The Focke-Wulf Fw 300 was a proposed very-long-range civil airliner, transport, reconnaissance aircraft and anti-ship aircraft, designed by Focke-Wulf in 1941 and 1942. The design was intended to replace the Focke-Wulf Fw 200 Condor.

==Design and development==
The proposed Fw 300 had an all-metal airframe, a low-wing cantilever configuration, and a pressurized fuselage, possessing a smoothly contoured forward fuselage and nose, somewhat reminiscent of the Boeing 307 Stratoliner airliner in shape. Space was provided for up to 50 passengers in individual compartments. The landing gear was retractable. Four wing-mounted piston engines were proposed to drive the aircraft.

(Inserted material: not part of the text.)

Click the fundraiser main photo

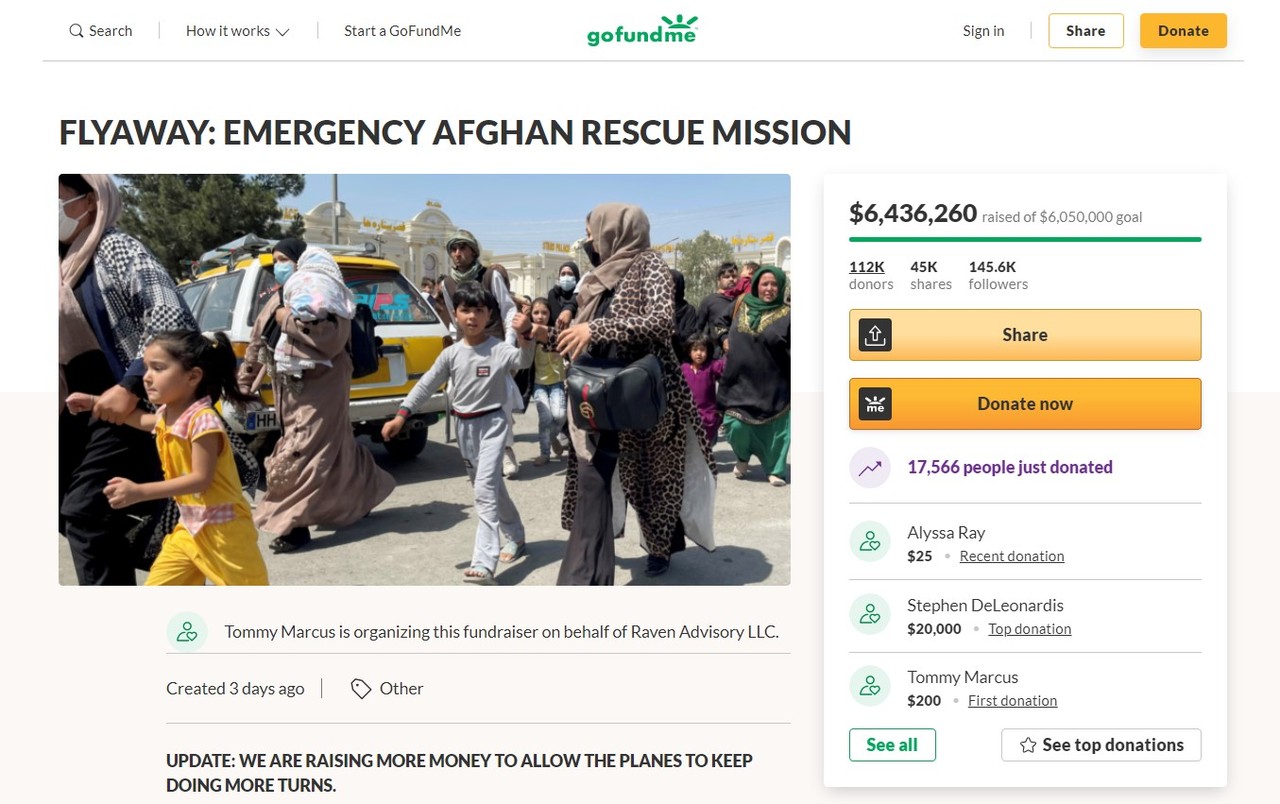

Two engine candidates were:
- The Junkers Jumo 222, a 24-cylinder "multibank" inline engine (six inline banks of four cylinders each, arranged at 60° intervals around the crankcase), rated at 1,864 kW (2,500 hp), which in the event never proceeded to the production stage during the course of the war with just under 300 examples built in several different versions;
- The Daimler-Benz DB 603, a 12-cylinder inverted-V engine rated at 1,342 kW (1,800 hp) and the largest displacement inverted-V12 aviation powerplant built by Germany in World War II.
Both engines were liquid-cooled.

In the proposed military configuration, the eight-man crew was to have been enclosed in one pressure cabin, and the defensive gun armament operated remotely. For anti-ship missions, it would have carried guided missiles.

Design work continued during the first years of the war, but was shelved as the need for long-range bombers or other long-range efforts diminished and other priorities emerged. Construction of a prototype was never started.